Data centers are also much longer-term projects compared to short-term construction developments such as office or residential buildings.

“If you have two- to three-year work on a data center, that gives you a longer treadway to set up an operation and build staff,” Medina said. “That’s a lot of long-term work for workers that are typically working on shorter contracts.
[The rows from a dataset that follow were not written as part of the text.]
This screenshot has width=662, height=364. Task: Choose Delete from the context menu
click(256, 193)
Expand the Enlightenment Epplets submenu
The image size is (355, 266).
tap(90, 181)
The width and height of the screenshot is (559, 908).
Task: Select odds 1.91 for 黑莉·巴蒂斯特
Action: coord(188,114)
People like to work on five-year deals, because they could set up with a family and move.”

And that portion of the labor force that might be leaving traditional sites for data center construction is already putting a dent in housing projects.

“I have had several buyers interested in new construction, but they have been told that delivery dates have been delayed because labor has been diverted to industrial projects with a great need for infrastructure,” said Alexei Morgado, CEO and founder of Lexawise Real Estate Exam Prep.

“Builders are even delaying the launch of new phases until they can secure materials and personnel, especially when it comes to electrical work, which is critical for both homes and data centers,” Morgado added.

Unfortunately for those builders, data center development does not seem to be slowing anytime soon, as AI-ready data center capacity is expected to rise at an average rate of 33 percent per year until 2030, according to McKinsey & Company.

“If the current pace of data center development holds, or accelerates, we could see prolonged strain on both labor and material pipelines as well as general contractor and developer know-how to execute these specialized projects,” Northspyre’s Sankey said.

“With hundreds of billions of dollars of new investment planned for things like data centers and manufacturing of semiconductors, there certainly doesn’t exist an adequate labor pool or know-how to execute this number of projects,” he added.

But there are things data center developers can do differently to mitigate the impacts, like investing in energy infrastructure, building alternative supply chain capacity and implementing design adaptations smoothly, according to Turner & Townsend’s report.

“The market may be unpredictable, but predictability at the project level is still possible — if you have the right tools and data,” Sankey said.